Он не знал, что на это ответить, но когда она снова заговорила об этом на следующий день, он помотал головой и не повернулся к ней, даже когда она его звала.
«Джуд, — однажды сказала она, — я тебе слишком долго позволяла об этом молчать. Я виновата». «Сделай это ради меня, Джуд», — сказала она в другой раз.
Но у него не получалось, не получалось даже понять, на каком языке об этом можно говорить, даже с ней. И, кроме того, ему не хотелось заново проживать прошлое. Ему хотелось о нем забыть, притвориться, что это чужое прошлое.

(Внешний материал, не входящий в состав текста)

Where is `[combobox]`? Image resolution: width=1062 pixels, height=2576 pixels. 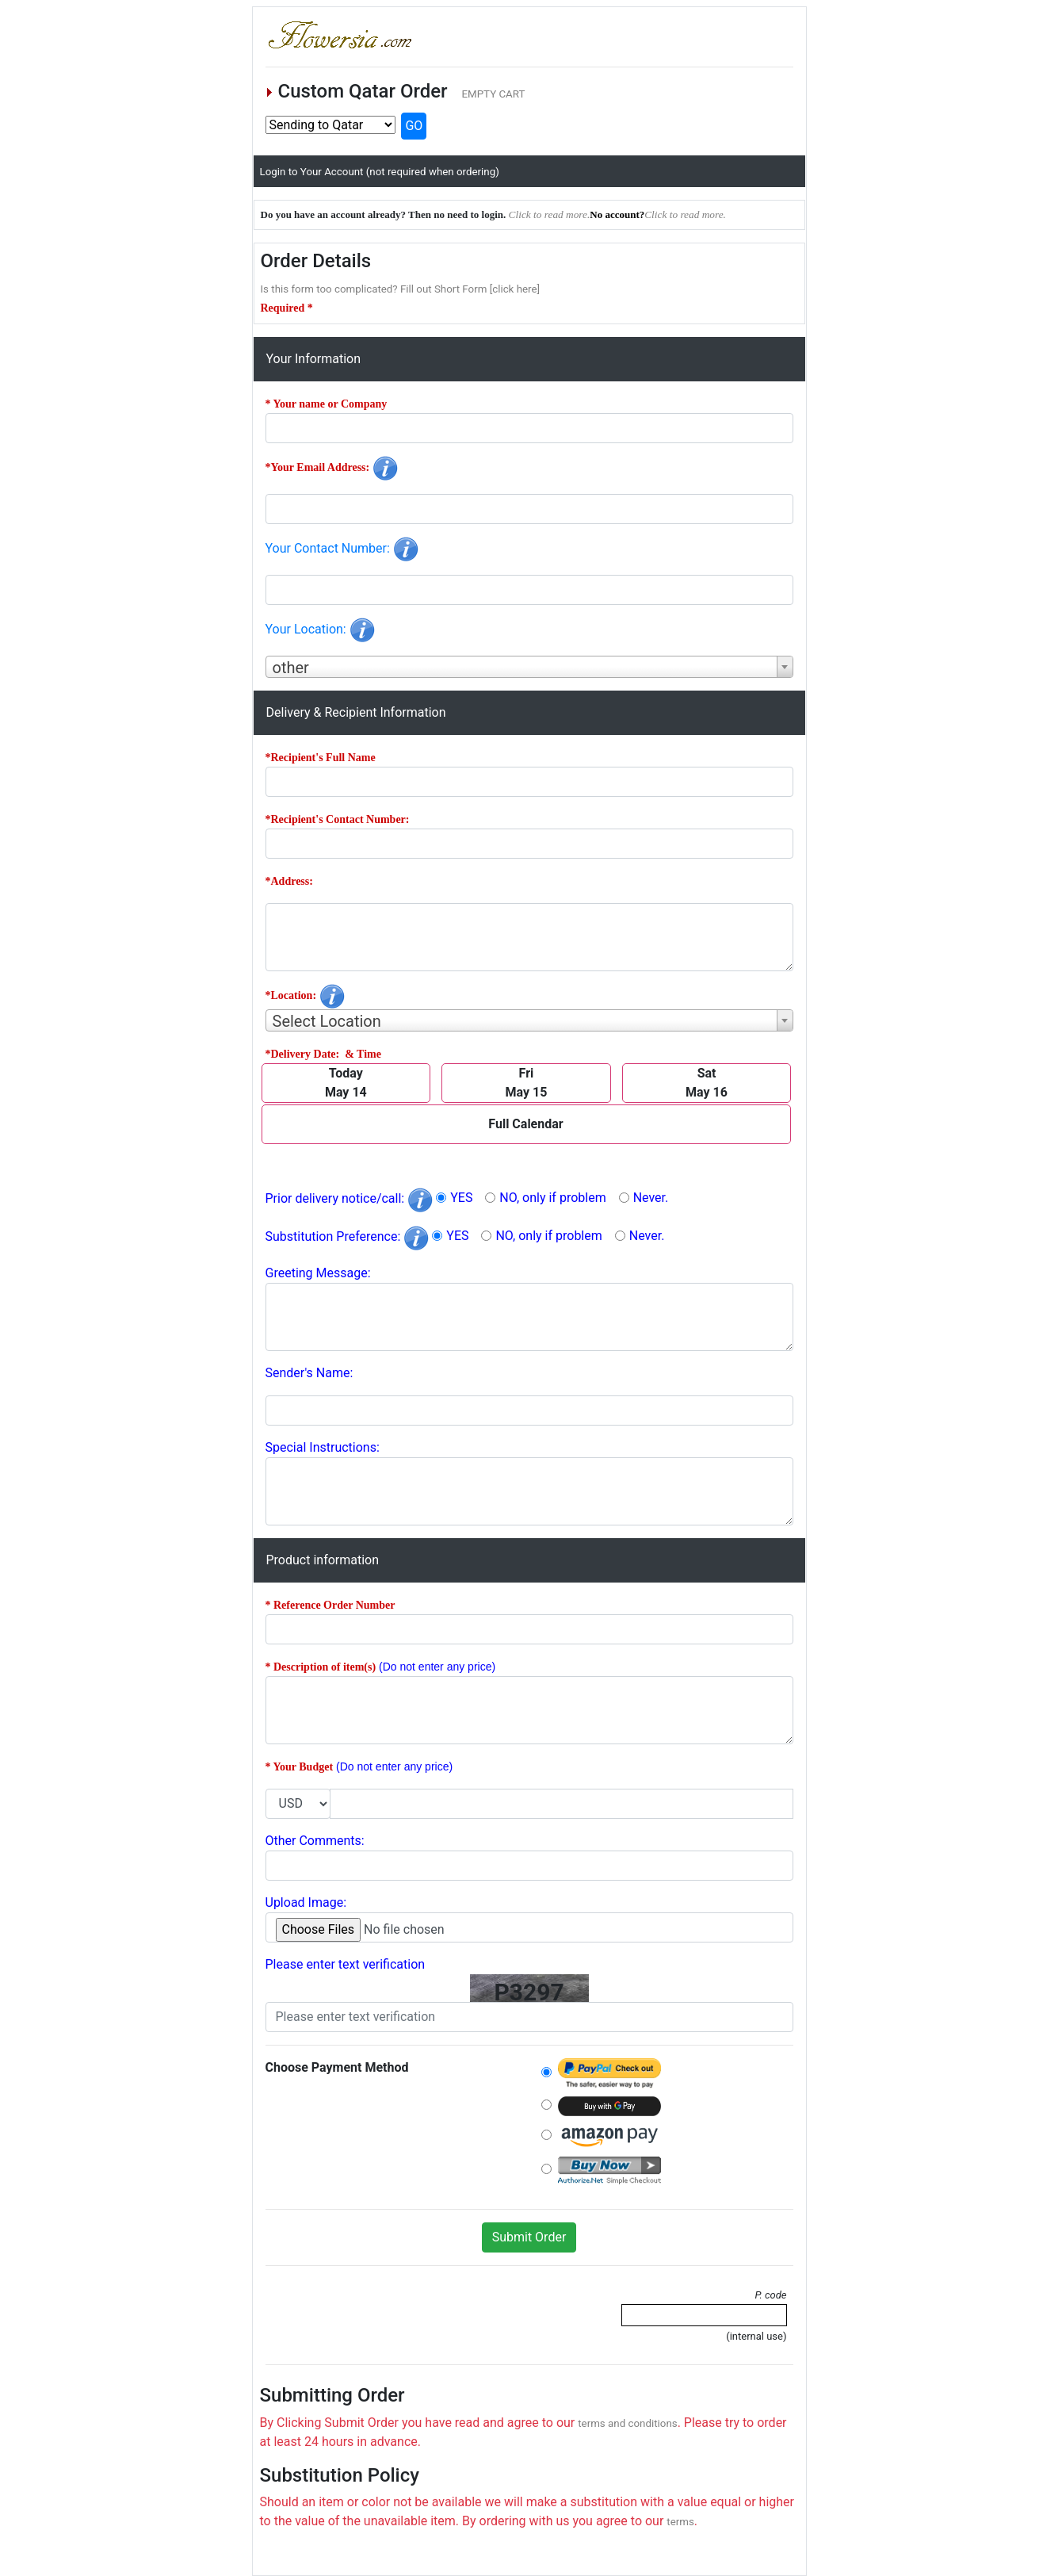 [combobox] is located at coordinates (529, 667).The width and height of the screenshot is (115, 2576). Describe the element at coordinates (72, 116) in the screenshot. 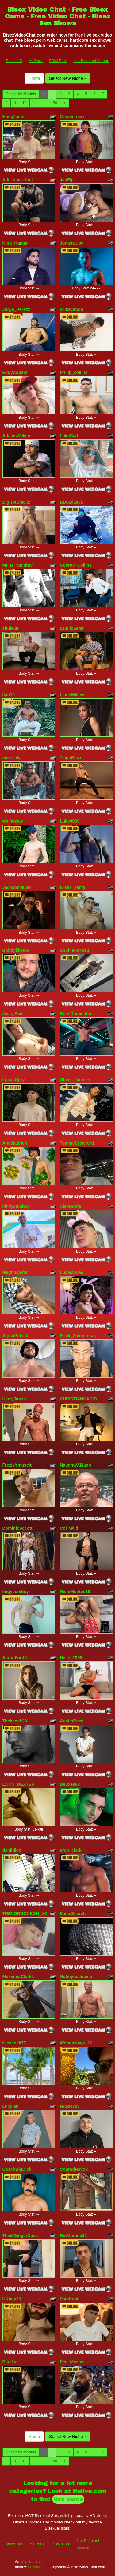

I see `Master_max` at that location.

К июню она ослабела так, что даже сидеть не могла. Со дня их знакомства прошел год и два месяца, и теперь она лежала в кровати, а он сидел с ней рядом. Лесли работала в больнице в дневную смену, и часто они с ним оставались в доме вдвоем.
— Послушай, — сказала она.
От лекарств в горле у нее пересохло, и говорила она морщась. Он потянулся за кувшином с водой, но она нетерпеливо отмахнулась.
— Перед отъездом Лесли тебе поможет все купить, я ей написала список всего, что тебе понадобится.
Он было запротестовал, но она его оборвала:
— Джуд, не спорь со мной. У меня на это сил нет.